Contrary to Westbury 55’s contention, the Supreme Court properly granted those branches of the Village’s motion and the District’s cross motion which were to dismiss the strict foreclosure cross claim and to uphold the agricultural liabilities tax lien. Westbury 55’s argument that Waverly lacked the authority to encumber the property with the eight-year 1994 agricultural commitment because of the 1991 judgment of foreclosure and sale is without merit. The entry of a judgment of *693foreclosure and sale does not divest the mortgagor of its title and interest in the property until the sale is actually conducted (see Nutt v Cuming, 155 NY 309 [1898]; Carnavalla v Ferraro, 281 AD2d 443, 444 [2001]; Banque Arabe Et Internationale D'Investissement v One Times Sq. Ltd. Partnership, 223 AD2d 384 [1996]; Dulberg v Ebenhart, 68 AD2d 323, 327 [1979]). Here, the actual sale pursuant to the 1991 judgment of foreclosure and sale did not occur until 1996, after the 1994 agricultural commitment was entered into.
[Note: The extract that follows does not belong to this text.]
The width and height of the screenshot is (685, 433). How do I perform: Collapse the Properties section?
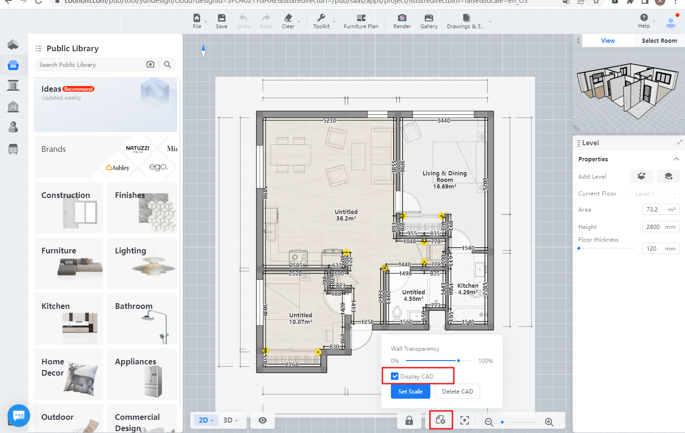click(676, 159)
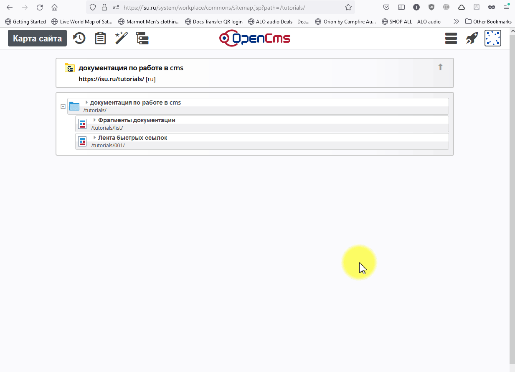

The strict foreclosure cross claim was properly dismissed because the agricultural liabilities constitute a superior tax lien, which cannot be extinguished by strict foreclosure (see RPAPL 1352; Agriculture and Markets Law § 306 [2] [a] [i], [ii]; 6820 Ridge Realty v Goldman, 263 AD2d 22 [1999]; Matter of Karlin Farms v Board of Assessors of Town of Riverhead, 197 AD2d 32 [1994]; Kronenberg v Ellenville Nurseries & Greenhouses, 22 Misc 2d 247 [1960]). Further without merit is Westbury 55’s claim that inasmuch as only a portion of the property was converted to Church use, any sustainable agricultural liabilities must be reduced accordingly (see Matter of Karlin Farms v Board of Assessors of Town of Riverhead, supra; 6 Ops Counsel SBEA No. 66).
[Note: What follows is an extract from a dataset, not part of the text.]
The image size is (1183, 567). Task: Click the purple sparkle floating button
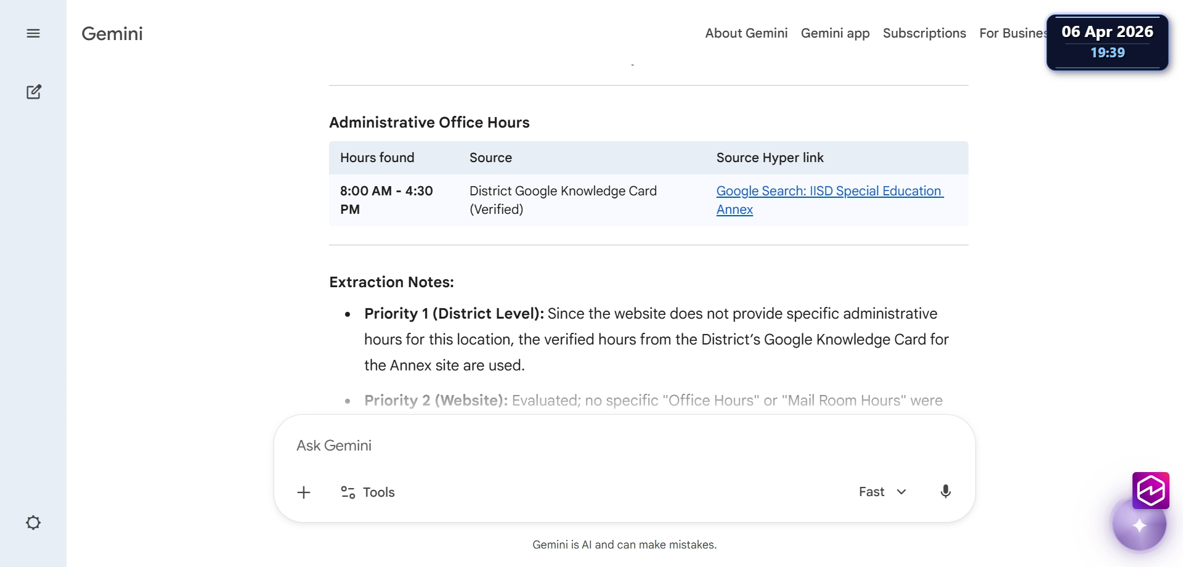(1139, 525)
Those branches of the Church’s cross motion which were for summary judgment seeking a declaration that Westbury 55 was obligated to pay any agricultural liabilities found to be due and that the escrow funds were to be applied for that purpose were also property granted. Since strict foreclosure was not an available remedy to extinguish the agricultural liabilities, there is no merit to Westbury 55’s contention that the Church breached its implicit obligation to act in good faith (see Van Valkenburgh, Nooger & Neville v Hayden Publ. Co., 30 NY2d 34 [1972], cert denied 409 US 875 [1972]), by refusing to join the prior strict foreclosure action. Therefore, Westbury 55 was not relieved by any purported breach of contract by the Church from its unambiguous and explicit obligations to pay the agricultural liabilities arising from its failure to obtain the no-action document (see 1550 Fifth Ave. Bay Shore v 1550 Fifth Ave., 297 AD2d 781, 783 [2002]; Madison Invs. v Cohoes Assoc., 176 AD2d 1021 [1991]).
Westbury 55’s remaining contentions are without merit. Santucci, J.P., Schmidt, Adams and Cozier, JJ., concur.